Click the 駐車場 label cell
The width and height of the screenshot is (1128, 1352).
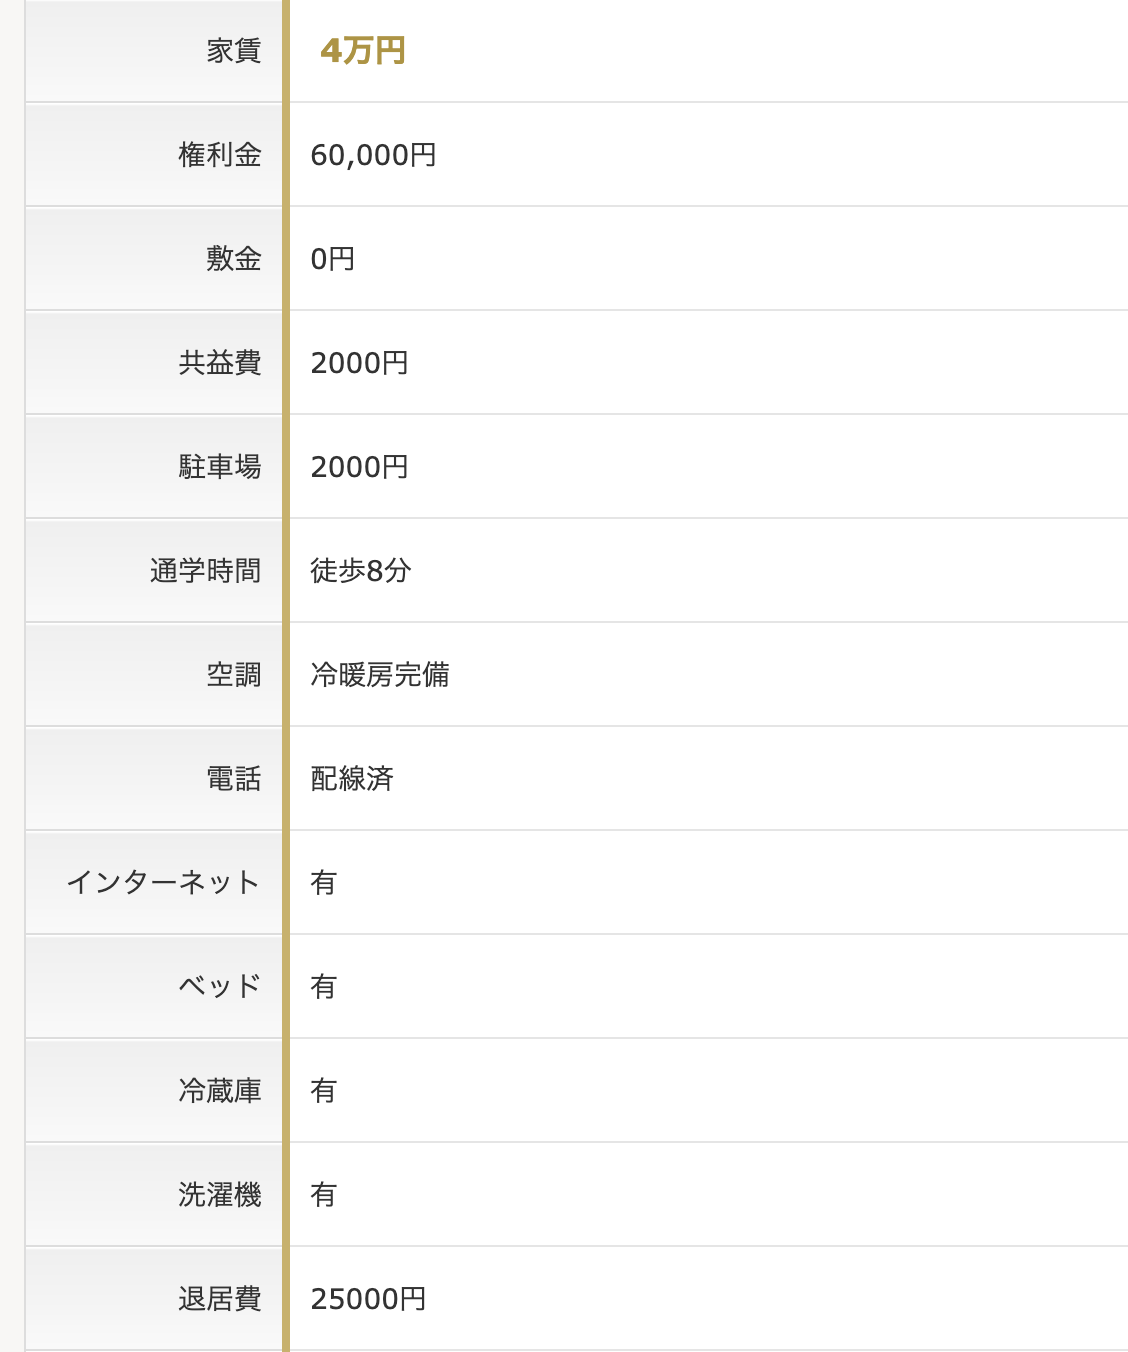coord(220,467)
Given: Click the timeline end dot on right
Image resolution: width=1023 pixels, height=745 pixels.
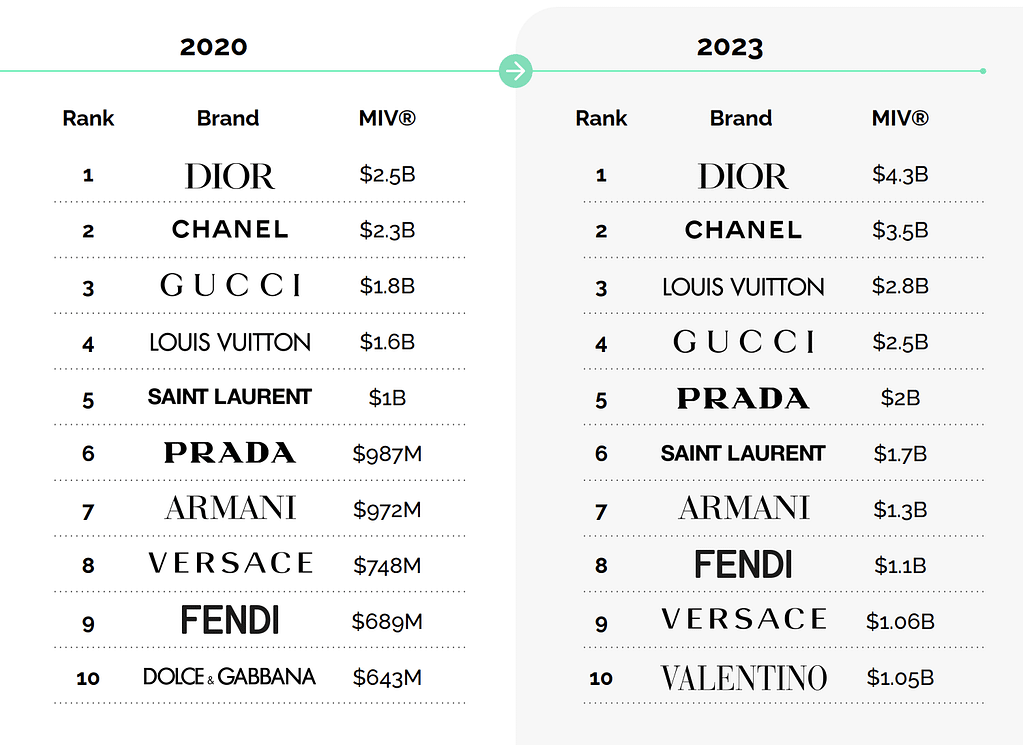Looking at the screenshot, I should (983, 71).
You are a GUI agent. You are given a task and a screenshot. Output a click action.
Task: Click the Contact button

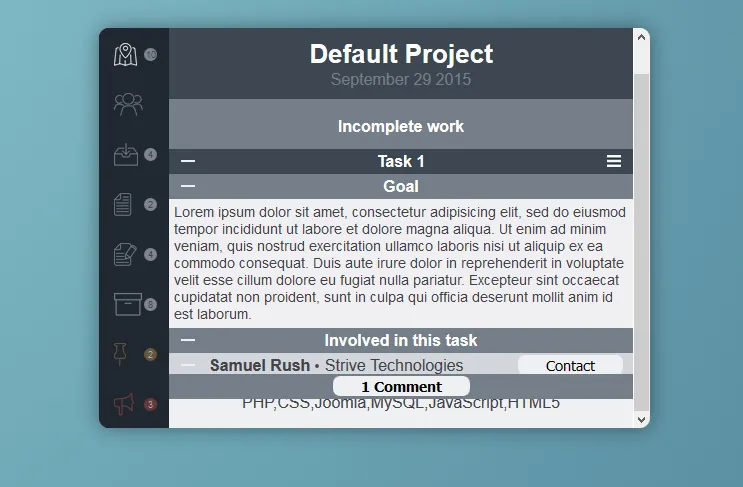[570, 365]
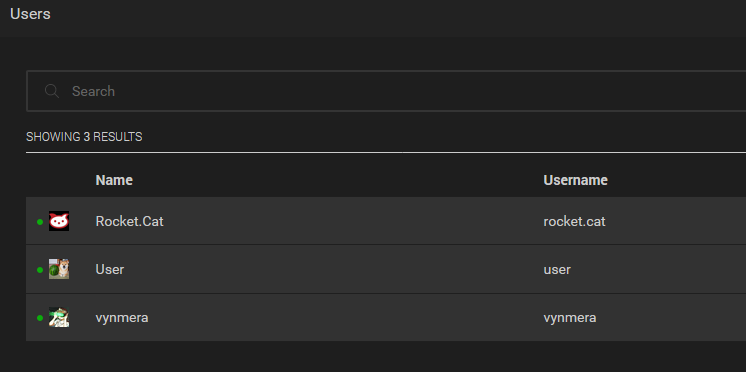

_Your goal:_ Copy all the rows above word for word, leaving the pictures out of your answer.

_Full answer:_
Click the 駐車場 label cell
The width and height of the screenshot is (1128, 1352).
coord(220,467)
Given: Click the timeline end dot on right
Image resolution: width=1023 pixels, height=745 pixels.
Looking at the screenshot, I should (983, 71).
You are a GUI agent. You are given a task and a screenshot. Output a click action.
Task: Click the Contact button

[570, 365]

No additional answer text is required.